We have clearly documented that specialists’ involvement is better for management of diabetes in hospital. A reduced length of hospital stay has been reported when units that are specialised in diabetes management are available to both medical and surgical patients.6 Not only are there improved outcomes resulting from consultations by diabetes specialty teams, but studies have also demonstrated the beneficial impact in which patients with both primary and secondary diabetes benefit from care by nurses and other medical staff with specialised training in diabetes.9 We would strongly recommend that specialists’ input must be sought if available in the hospital. In our survey the better control of glycaemic state by specialists was not compromised with more frequent hypoglycaemic episodes, which is very encouraging. Hospitalisation for whatever reason should be taken as an opportunity to educate patients regarding diet, glycaemic control, insulin injection technique, glucometer checking, foot care, etc. Also it is a unique opportunity to identify other conditions commonly associated with type 2 diabetes—that is, hypertension, hyperlipidaemia, and obesity.
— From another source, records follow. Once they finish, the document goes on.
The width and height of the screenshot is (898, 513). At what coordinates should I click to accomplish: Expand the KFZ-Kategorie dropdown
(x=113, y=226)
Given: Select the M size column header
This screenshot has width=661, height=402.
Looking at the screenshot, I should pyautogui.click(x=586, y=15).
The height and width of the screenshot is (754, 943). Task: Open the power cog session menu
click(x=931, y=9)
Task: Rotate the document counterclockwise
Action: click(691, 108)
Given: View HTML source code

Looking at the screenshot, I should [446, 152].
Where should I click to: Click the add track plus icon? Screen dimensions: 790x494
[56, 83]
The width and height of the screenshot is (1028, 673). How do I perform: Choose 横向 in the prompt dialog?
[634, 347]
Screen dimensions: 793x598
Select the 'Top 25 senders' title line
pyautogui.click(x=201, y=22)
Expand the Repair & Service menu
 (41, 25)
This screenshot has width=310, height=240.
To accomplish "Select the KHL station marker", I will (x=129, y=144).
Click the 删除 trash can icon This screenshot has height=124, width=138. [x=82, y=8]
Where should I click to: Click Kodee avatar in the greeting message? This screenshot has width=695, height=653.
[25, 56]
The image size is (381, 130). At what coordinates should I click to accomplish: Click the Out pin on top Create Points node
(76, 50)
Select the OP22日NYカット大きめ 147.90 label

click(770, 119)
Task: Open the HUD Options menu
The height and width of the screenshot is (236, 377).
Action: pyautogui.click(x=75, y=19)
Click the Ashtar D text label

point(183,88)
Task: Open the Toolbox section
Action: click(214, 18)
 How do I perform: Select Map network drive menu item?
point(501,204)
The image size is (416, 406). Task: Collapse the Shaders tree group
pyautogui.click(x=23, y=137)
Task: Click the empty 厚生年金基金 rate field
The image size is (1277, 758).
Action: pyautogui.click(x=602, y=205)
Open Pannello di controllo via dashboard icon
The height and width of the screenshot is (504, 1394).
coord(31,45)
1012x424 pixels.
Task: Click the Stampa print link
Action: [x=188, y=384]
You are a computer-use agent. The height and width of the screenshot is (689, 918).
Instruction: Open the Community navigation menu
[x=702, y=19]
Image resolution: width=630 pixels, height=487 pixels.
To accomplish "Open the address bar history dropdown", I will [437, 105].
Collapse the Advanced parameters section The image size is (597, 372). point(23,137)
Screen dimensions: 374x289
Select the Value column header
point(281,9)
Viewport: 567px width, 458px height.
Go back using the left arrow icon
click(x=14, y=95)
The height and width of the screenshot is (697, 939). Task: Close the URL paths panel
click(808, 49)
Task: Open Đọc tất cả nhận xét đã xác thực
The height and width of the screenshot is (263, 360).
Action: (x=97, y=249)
In conclusion, inpatient management of diabetes needs more attention. Glycaemic control was not found to be optimal in a number of patients in our hospital. It is necessary to standardise intervention of inpatients who were admitted with diabetes as a secondary medical problem. It was also evident from our study that standards of care need to be established. The result of this survey was shared with the medical and nursing staff of our hospital and the areas that need improvement were highlighted. We feel that involving staff will increase their trust, interest, and commitment to improve standards of care. A future survey in the light of this one will be performed to see the improvement in the quality of diabetic care in our hospital.
We are grateful to Mr Anand Kumar, medical statistician, for his help in completing this survey.